My star ascended with my participation, in 1999, in the Nagasaki City Japanese Language Speech Contest for Foreigners. To my great pleasure, I won the grand prize and audience award for best speech. Thanks to that win, I was automatically qualified to participate in the all-national speech contest to be held, coincidentally, in Nagasaki the following year and televised nationally on NHK. In the interim, I appeared on local television news programs, was honored by the high school where I worked, and was even chosen to appear in the 2000 JET promotional recruiting video.

The day of the big competition, I was brimming with confidence. I had prepared a color-coded pie chart with moving pieces that displayed various statistics. I wished my fellow competitors luck, but in my heart of hearts, I believed: "How can I lose with such an impressive visual aid? Simple, I cannot."

When my name was called, I rose from my seat and made my way up the stage.
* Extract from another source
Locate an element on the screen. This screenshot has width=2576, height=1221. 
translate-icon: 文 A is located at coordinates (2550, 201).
Halfway to the podium, I realized that I had left my text on my chair. In that split second, I made a decision to just leave it. "I've practiced this so many times; I won't need it."
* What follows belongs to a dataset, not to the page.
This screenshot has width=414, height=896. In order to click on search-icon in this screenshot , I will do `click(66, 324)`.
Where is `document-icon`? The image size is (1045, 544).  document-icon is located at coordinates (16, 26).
I began assuredly enough and visualized the text in my head, but it wasn't long before things started to go south. Halfway through my speech, I discovered that the lever for the moving piece of my pie chart had fallen out somewhere between my seat and the stage; the visual aid was useless. But it was the next thing that truly threw me: the timekeeper raised a yellow card. I had two minutes left. My mind went instantly blank. I stood silent as the second-hand ticked on. My stomach went watery, my palms began to sweat, and I felt the concerned stares of my friends and students. "What's wrong with him?" I looked, panic-stricken, between the space on the lectern where my text should have been and the bright spotlight which I knew covered the faces of the waiting audience. I probably stood like that for fifteen seconds (though it felt like an hour) before I grabbed a line from the murky darkness in my head and rattled through the rest of my speech.

I was so relieved to be done. I sunk deep into my chair and waited for the competition to be over, so I could go back to my apartment and shoot myself.
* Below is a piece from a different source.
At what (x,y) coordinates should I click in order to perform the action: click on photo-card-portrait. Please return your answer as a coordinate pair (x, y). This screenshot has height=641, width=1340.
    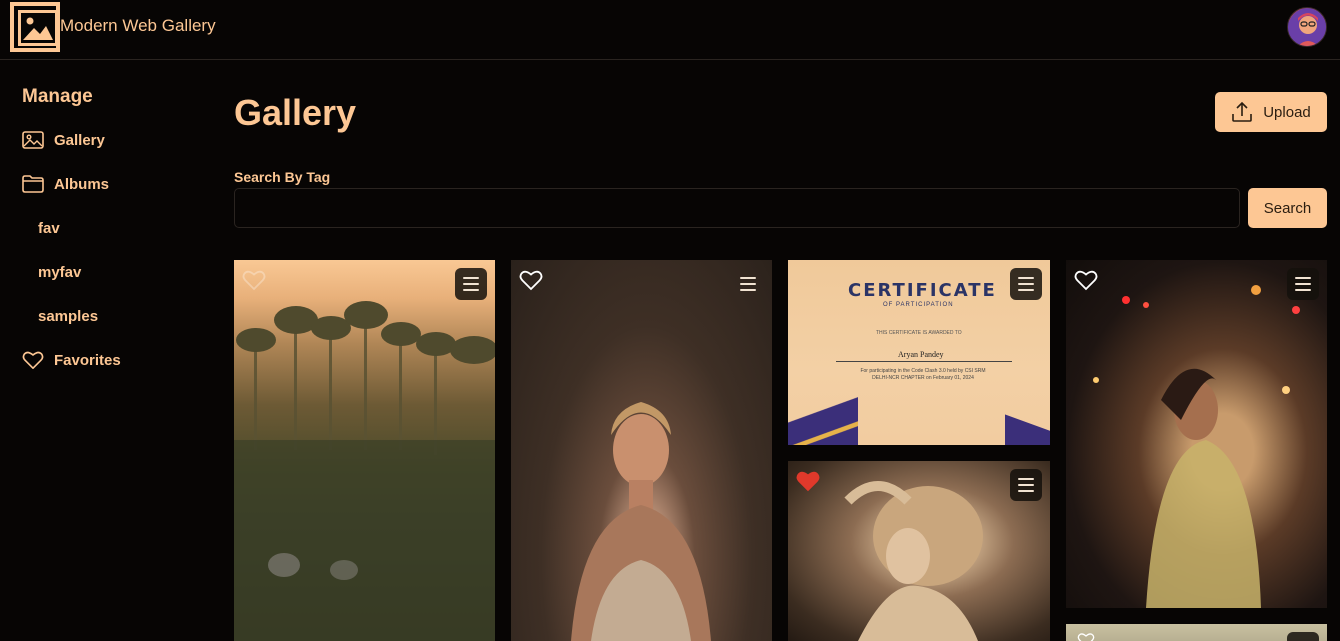
    Looking at the image, I should click on (642, 450).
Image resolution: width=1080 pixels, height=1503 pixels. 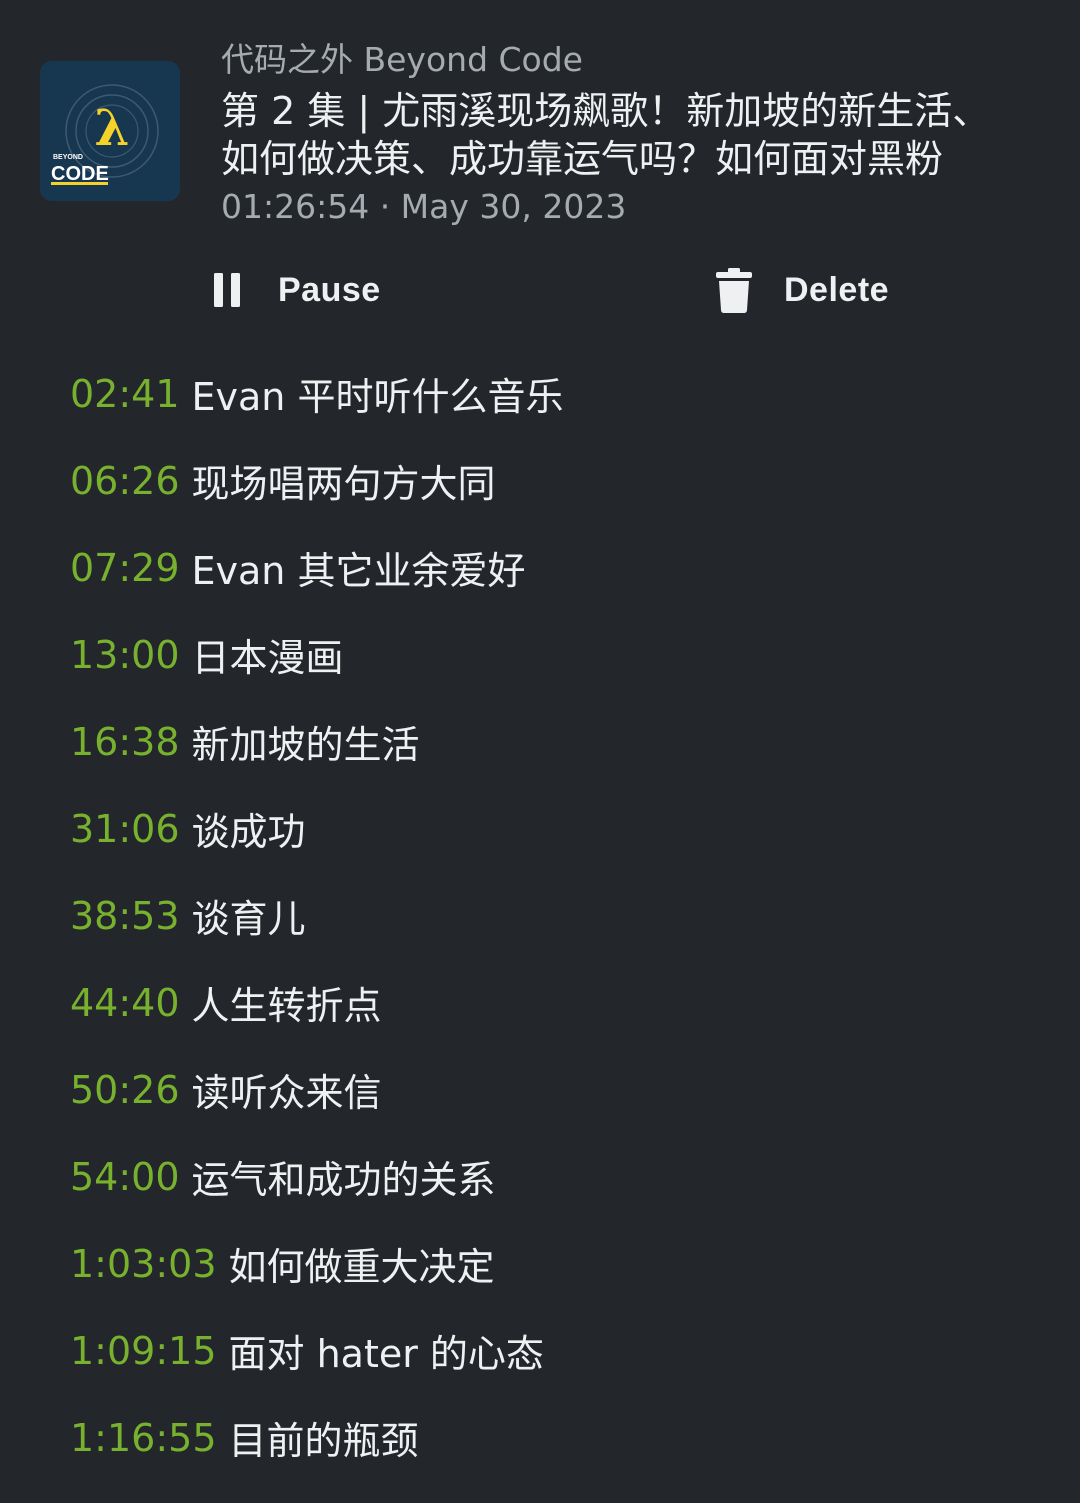 What do you see at coordinates (344, 484) in the screenshot?
I see `chapter-title: 现场唱两句方大同` at bounding box center [344, 484].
Naturally, I didn't shoot myself, and in fact, I felt much better by the reception which was held after the awards ceremony (naturally, I didn't win anything). I'd learned a valuable lesson: Celebrity is a very double-edged sword - the more public the success, the more public the failure. Looking back, I realize I was lucky my screw-up did not get me fired or arrested or deported. But more than that, I am glad for this humbling experience as it makes me appreciate my anonymity in the U.S. today and gives me great daydream fodder for what might have been.

Brian Byun was an Assistant Language Teacher in Nagasaski prefecture from 1997-2000. He is now a third-year law student at George Washington University, but says that he hopes one day to be a lead in a Japanese "dorama."